Sample Preparation Selection

LLE is cheap, relatively quick to perform, and fairly simple. It also provides short method development times and is easily transferable to other labs because it is a simple approach that requires no special equipment or consumable products. When developing a LLE extraction, a few simple considerations are: In what solvents will the targets most likely solubilize (i.e. what is the log P of my target analytes?); and are the extraction solvents compatible with the analytical approach?

Although LLE is known to be simple, quick, and cheap, the major tradeoff is that LLE is not analyte specific. Co-extraction of interferences with the target compounds is a very common problem, leading to inaccurate results caused by ion suppression/enhancement. Another common problem is that LLE often requires large volumes of hazardous solvents such as petroleum ether, dichloromethane, and other organic solvents, which raise undesired environmental and health concerns. Because two immiscible solvents must be used to create a biphasic system, the choice of solvent is often limited. Additionally, the formation of emulsion from the biphasic system can produce inconsistent data.

Thus an example where LLE would be a preferred option is when a wide range of organic-soluble compounds must be analyzed from a small volume of aqueous-based sample.

QuEChERS

A widely used method, QuEChERS was first introduced in 2002 at the European Pesticide Residues Workshop in Rome. It was developed by Lehotay, et al. to extract and analyze multi-residue pesticides from food samples and was published in the Journal of AOAC in 2003. In 2005, the USDA reported a validation study for 229 analytes of varying polarities. In 2007, QuEChERS was designated as an official AOAC Method 2007.01 for pesticide residues. The main advantage of QuEChERS is its ability to remove a large quantity of unwanted interferences from a large variety of food matrices in a quick, easy, cheap, effective, rugged, and safe process. Since its creation, QuEChERS has been used with a variety of food matrices and is slowly being evaluated for other uses.

The QuEChERS method is broken down into two main steps.

Step 1: Extraction. The purpose of the extraction step is to extract analytes from any given sample matrix by using a combination of solvents, magnesium sulfate (to induce phase separation and LLE partitioning), and buffering salts (to stabilize base sensitive analytes).

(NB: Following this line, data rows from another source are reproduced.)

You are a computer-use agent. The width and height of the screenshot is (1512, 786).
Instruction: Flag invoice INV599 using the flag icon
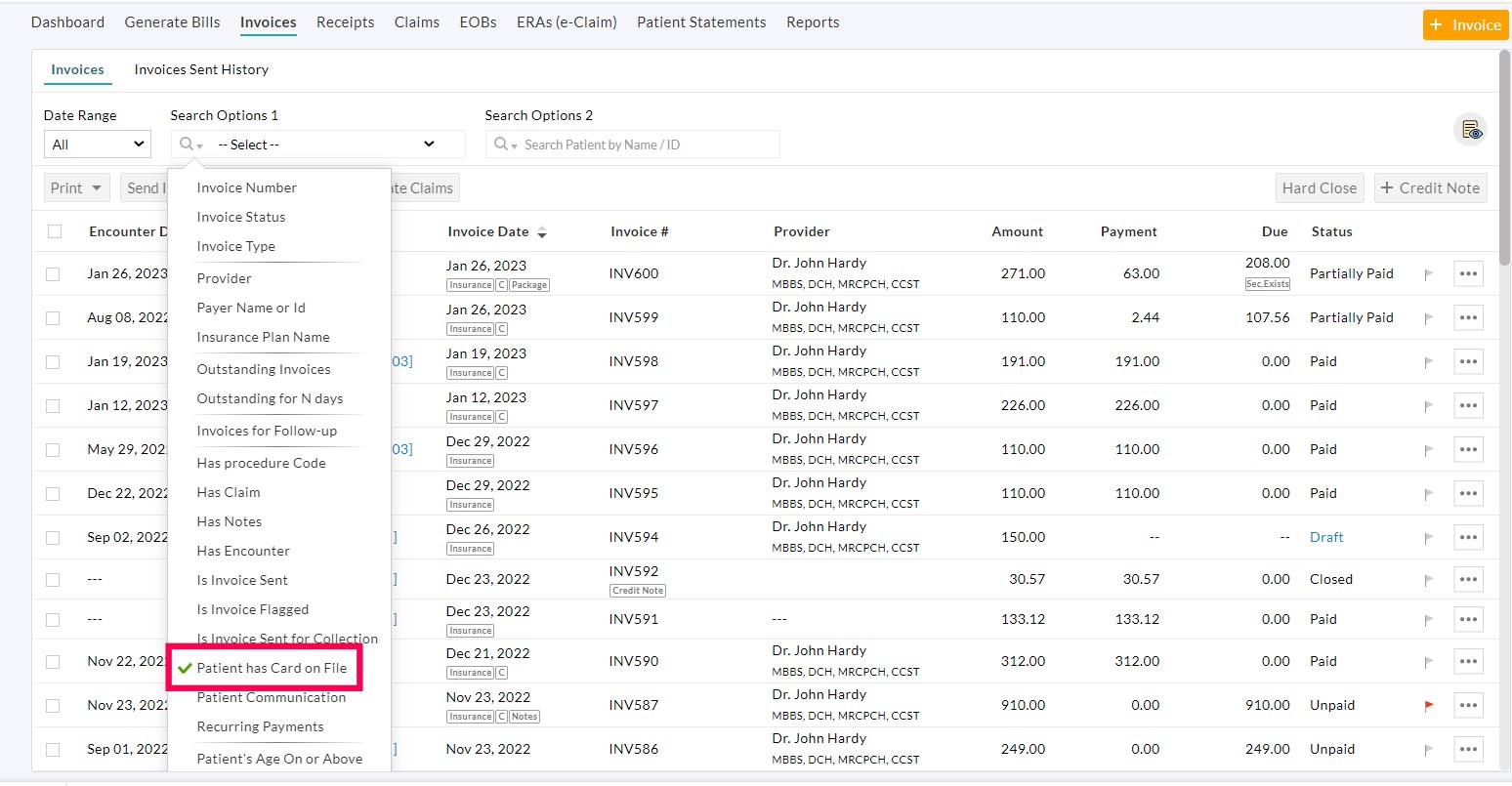coord(1429,318)
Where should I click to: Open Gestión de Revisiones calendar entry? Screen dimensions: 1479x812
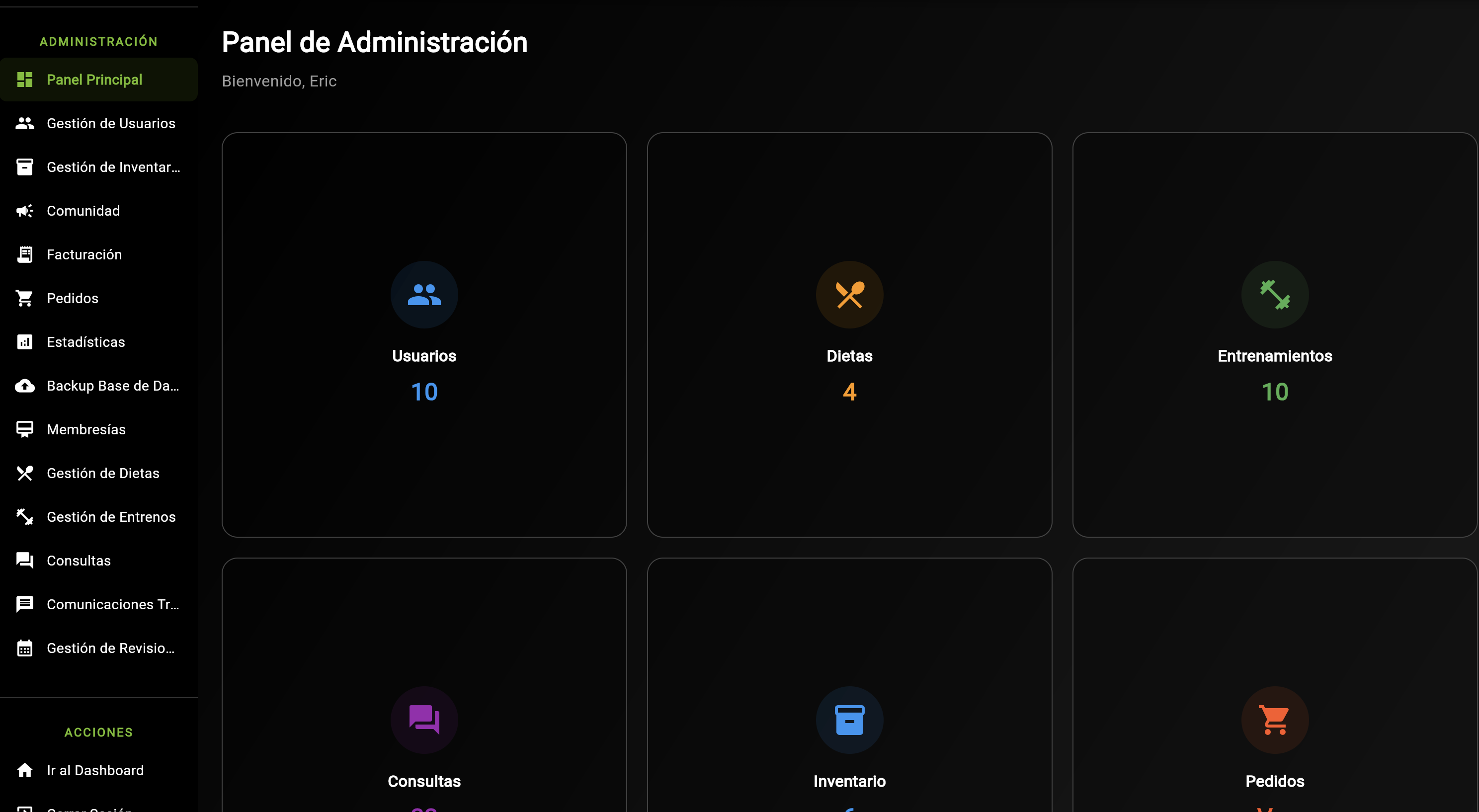(110, 648)
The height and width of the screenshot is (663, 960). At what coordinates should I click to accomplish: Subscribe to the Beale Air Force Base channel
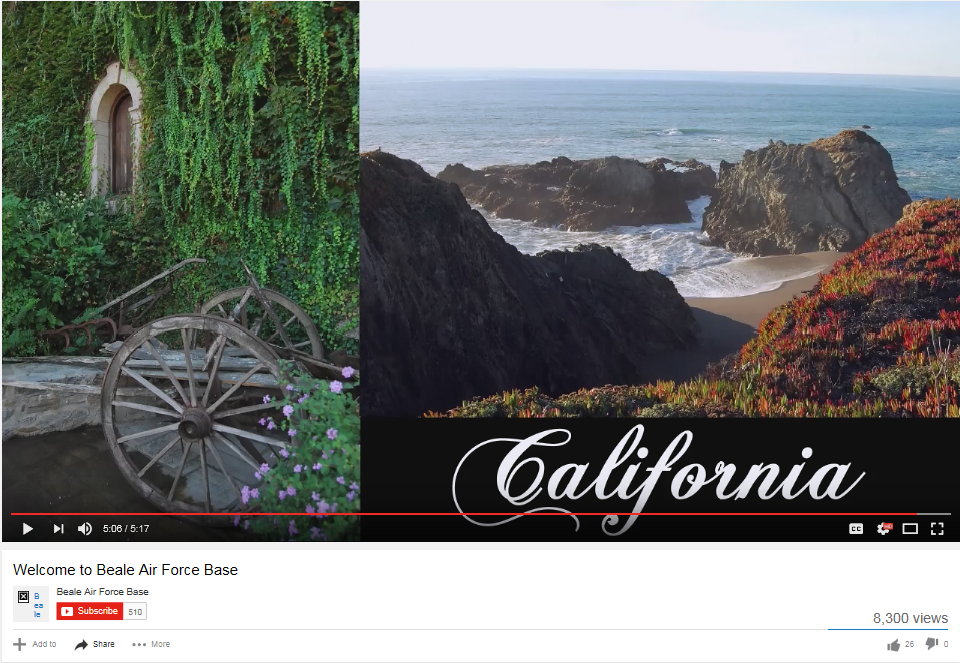pyautogui.click(x=89, y=611)
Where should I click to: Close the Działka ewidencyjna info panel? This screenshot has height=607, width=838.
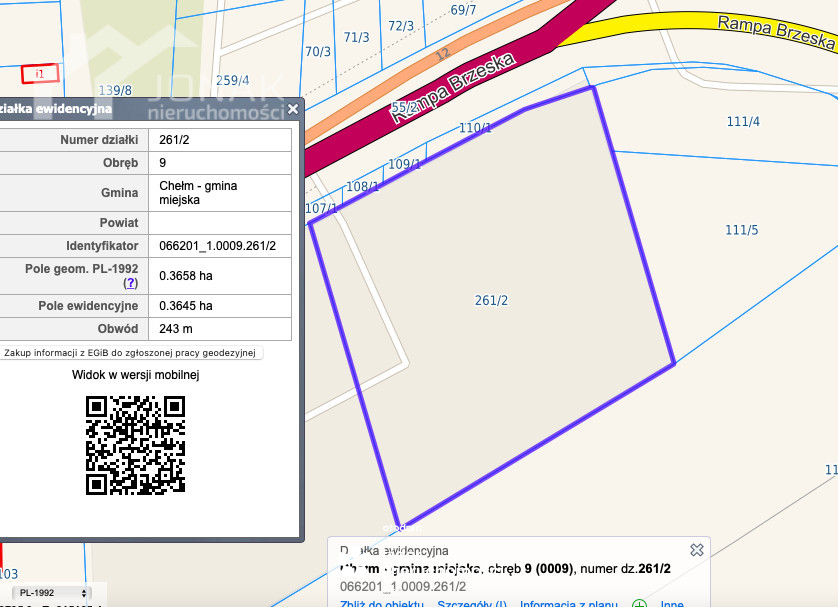pos(292,109)
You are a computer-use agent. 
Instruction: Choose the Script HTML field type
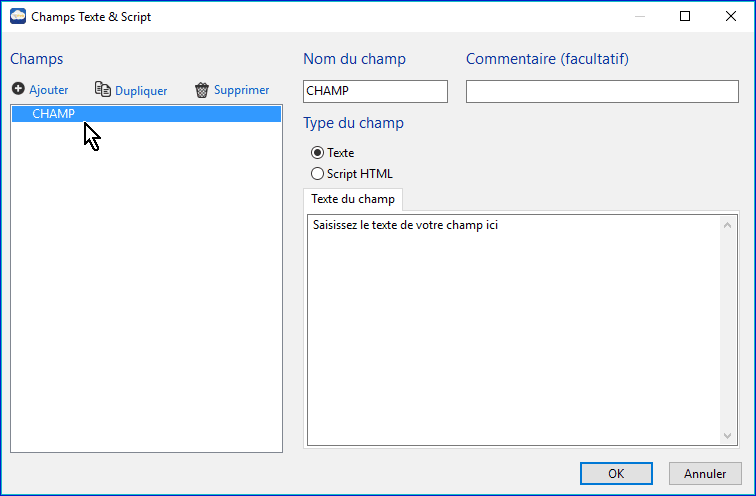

Analytes of interest will partition into the organic solvent, and physical matrix interferences are eliminated during this extraction step. Sample matrices can be solids, semisolids, small volumes of liquid, or viscous liquids. To summarize, the following events take place during the extraction step:

• Sample is homogenized;
• Sample is transferred to an extraction tube and organic solvent and salts are added, the sample is then shook by hand;
• Extraction tube is centrifuged to pellet homogenate; and
• Top layer of solvent is extracted and is further cleaned up during Step 2.

Step 2: Dispersive Solid Phase Extraction (dSPE). The main purpose of the dSPE step is to remove from the sample undesired chemical matrix interferences such as lipids, organic acids, sugars, and pigments. These chemical matrix interferences are damaging to instrumentation and can lead to inaccurate results. Typically, end-capped C18 (C18E), primary secondary amine (PSA), and graphitized carbon black (GCB) SPE sorbents are used to remove these interferences. To summarize, the following events take place during the dSPE step:

• Solvent extracted from Step 1 is added to a dSPE tube that contains a combination of dSPE sorbents and salts;
• Tube is shaken by hand and centrifuged; and
• Supernatant is ready for analysis by GC and LC/MS/MS.

Although QuEChERS is a quick multi-matrix solution, it still has its drawbacks in covering specific single-class analytes that are difficult to extract or clean up from persistent interferences. In addition, because QuEChERS is mainly a manual process, automation of the procedure is not very effective. Because QuEChERS does make use of SPE sorbents, some method development to determine the best sorbent combinations is required, which can take additional time.

SPE

One of the most selective sample preparation techniques employed in food safety testing, SPE is a technique in which intermolecular interactions between a solid stationary phase and the target analyte results in the removal of contaminant and the concentration of the analyte. SPE addresses the three primary goals of sample preparation including analyte extraction, concentration, and solvent switching. It is used in a wide variety of industries and can be utilized to clean up a multitude of sample matrices and target analytes.